#### EXERCISE BRIEF
Copy out each line from the material where the word "button" is found.

★ ★ ★ ★ ★ ★ ★

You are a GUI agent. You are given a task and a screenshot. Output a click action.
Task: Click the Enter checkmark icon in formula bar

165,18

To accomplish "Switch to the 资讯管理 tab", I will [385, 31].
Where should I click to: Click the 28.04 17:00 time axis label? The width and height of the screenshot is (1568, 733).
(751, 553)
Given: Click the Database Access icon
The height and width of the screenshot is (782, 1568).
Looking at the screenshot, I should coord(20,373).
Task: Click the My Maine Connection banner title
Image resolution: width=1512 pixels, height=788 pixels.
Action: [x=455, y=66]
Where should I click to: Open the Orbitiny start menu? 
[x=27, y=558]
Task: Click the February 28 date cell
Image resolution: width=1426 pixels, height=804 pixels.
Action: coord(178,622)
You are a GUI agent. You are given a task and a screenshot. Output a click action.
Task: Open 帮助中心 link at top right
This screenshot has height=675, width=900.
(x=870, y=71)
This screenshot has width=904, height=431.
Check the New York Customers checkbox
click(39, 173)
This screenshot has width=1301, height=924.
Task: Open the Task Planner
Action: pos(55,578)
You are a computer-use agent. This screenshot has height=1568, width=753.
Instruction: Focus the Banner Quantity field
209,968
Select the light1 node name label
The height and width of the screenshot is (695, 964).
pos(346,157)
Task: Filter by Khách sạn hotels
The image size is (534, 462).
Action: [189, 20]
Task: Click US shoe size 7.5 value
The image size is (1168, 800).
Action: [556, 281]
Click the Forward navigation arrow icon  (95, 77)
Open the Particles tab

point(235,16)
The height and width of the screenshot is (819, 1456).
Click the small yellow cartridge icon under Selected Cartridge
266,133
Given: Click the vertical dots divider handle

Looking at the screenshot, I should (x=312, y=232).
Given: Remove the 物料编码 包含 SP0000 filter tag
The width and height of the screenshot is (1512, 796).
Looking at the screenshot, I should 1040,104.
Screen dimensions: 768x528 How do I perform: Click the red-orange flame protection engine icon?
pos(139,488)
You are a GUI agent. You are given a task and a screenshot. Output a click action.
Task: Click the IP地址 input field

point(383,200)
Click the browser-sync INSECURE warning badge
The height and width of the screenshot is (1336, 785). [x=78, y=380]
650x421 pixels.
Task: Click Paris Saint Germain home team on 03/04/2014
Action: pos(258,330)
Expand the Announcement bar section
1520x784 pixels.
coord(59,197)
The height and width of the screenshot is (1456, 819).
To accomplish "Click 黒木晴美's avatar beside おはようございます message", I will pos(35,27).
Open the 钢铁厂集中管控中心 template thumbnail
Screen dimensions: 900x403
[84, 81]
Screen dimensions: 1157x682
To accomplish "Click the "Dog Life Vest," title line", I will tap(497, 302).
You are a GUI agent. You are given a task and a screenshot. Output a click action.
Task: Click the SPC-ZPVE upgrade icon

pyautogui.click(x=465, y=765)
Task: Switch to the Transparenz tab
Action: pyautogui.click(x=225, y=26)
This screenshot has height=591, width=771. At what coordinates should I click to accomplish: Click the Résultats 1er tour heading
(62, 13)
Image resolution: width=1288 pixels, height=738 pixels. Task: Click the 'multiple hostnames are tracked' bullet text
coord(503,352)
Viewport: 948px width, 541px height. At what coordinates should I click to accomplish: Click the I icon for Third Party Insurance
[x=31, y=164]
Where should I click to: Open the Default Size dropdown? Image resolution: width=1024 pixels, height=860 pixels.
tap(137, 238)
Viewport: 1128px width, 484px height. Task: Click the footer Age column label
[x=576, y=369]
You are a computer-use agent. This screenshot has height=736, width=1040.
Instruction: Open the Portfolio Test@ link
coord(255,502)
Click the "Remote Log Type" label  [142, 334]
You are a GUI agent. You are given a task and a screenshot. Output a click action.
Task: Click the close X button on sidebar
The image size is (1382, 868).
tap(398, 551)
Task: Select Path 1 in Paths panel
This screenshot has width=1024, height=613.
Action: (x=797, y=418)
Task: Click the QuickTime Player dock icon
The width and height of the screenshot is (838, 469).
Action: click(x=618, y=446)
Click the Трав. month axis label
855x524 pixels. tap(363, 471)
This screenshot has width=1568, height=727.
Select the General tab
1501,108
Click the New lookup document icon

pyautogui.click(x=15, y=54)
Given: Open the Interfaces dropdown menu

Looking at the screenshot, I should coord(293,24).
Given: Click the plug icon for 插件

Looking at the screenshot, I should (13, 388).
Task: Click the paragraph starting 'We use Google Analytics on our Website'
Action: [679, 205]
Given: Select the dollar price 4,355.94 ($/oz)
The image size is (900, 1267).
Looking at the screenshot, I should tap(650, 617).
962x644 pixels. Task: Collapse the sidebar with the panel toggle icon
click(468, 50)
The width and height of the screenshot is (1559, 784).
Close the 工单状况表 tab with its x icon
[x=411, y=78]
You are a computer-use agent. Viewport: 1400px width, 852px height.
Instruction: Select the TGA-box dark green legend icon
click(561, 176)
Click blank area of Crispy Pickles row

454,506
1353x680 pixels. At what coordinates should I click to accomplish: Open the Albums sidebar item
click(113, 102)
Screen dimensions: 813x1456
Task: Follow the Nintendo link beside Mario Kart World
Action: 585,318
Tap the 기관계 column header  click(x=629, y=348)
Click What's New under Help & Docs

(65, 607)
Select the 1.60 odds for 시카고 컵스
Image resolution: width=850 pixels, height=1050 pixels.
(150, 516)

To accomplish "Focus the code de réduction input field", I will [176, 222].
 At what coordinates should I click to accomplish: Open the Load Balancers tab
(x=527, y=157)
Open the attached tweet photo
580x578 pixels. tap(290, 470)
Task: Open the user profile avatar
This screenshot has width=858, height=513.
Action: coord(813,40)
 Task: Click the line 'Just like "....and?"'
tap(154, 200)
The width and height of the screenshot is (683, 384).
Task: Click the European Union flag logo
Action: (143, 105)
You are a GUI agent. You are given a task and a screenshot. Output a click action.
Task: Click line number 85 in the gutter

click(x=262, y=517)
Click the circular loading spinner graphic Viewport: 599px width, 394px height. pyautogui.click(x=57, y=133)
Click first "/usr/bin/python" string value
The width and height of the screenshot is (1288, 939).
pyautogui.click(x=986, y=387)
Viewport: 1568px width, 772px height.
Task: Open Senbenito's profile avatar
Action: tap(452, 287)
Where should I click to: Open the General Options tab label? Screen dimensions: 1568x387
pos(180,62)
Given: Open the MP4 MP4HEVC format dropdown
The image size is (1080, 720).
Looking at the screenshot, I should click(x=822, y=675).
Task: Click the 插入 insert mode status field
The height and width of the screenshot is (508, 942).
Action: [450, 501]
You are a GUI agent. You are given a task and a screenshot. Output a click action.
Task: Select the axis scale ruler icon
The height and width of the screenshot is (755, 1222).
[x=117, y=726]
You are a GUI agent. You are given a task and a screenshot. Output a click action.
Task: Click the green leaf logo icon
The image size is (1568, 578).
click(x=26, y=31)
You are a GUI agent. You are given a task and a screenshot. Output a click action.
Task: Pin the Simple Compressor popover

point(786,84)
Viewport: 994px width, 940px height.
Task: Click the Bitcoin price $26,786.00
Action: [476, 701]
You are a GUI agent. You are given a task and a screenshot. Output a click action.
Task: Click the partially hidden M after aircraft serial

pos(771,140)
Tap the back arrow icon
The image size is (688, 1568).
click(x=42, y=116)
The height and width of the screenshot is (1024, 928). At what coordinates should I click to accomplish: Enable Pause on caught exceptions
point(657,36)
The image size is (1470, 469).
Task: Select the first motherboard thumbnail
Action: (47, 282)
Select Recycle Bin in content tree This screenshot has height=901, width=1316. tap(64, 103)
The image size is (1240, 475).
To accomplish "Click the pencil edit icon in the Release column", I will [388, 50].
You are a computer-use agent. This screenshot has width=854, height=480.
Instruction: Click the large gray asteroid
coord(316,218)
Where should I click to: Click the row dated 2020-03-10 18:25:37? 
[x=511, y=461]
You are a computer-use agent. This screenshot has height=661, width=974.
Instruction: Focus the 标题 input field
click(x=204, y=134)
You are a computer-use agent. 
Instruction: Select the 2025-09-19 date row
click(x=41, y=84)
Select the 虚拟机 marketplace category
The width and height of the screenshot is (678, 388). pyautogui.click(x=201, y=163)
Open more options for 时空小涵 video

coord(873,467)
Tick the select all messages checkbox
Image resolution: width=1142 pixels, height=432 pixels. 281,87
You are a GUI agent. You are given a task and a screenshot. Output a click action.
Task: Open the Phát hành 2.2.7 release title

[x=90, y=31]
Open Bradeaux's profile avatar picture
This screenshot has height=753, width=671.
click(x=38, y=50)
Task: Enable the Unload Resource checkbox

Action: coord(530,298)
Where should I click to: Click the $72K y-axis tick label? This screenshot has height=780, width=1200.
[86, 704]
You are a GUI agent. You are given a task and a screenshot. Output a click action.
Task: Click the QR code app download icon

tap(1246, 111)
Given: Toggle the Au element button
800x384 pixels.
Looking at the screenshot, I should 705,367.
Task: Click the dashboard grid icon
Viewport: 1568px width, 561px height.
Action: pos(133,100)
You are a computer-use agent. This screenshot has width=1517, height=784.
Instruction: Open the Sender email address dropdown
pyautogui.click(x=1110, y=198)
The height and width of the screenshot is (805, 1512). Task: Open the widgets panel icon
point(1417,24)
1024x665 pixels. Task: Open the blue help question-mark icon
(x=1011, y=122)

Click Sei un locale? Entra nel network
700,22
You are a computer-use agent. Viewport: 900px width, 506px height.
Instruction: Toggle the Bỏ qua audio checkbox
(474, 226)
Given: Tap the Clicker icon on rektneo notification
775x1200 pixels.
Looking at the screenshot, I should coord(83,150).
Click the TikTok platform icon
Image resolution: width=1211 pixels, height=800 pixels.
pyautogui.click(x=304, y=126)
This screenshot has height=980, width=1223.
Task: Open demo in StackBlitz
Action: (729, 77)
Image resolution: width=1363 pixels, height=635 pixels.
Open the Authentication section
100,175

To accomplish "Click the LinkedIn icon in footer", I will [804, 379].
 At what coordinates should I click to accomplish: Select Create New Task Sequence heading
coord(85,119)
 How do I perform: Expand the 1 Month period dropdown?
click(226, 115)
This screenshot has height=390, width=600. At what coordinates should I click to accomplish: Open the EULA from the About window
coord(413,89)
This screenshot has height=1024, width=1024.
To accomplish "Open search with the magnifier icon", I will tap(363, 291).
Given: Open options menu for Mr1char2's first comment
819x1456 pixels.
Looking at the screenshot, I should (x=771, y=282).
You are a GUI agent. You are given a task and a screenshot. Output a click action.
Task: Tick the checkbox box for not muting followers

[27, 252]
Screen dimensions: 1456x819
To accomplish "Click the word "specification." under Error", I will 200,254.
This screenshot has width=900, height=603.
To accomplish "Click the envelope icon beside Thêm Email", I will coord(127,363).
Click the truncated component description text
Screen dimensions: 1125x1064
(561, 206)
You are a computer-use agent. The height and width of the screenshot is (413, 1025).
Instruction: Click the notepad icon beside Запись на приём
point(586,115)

★ ★ ★ ★ ★ ★ ★

#### SOLUTION TO THE EXERCISE
Task: Click the close X button on sidebar
Given: Toggle the Au element button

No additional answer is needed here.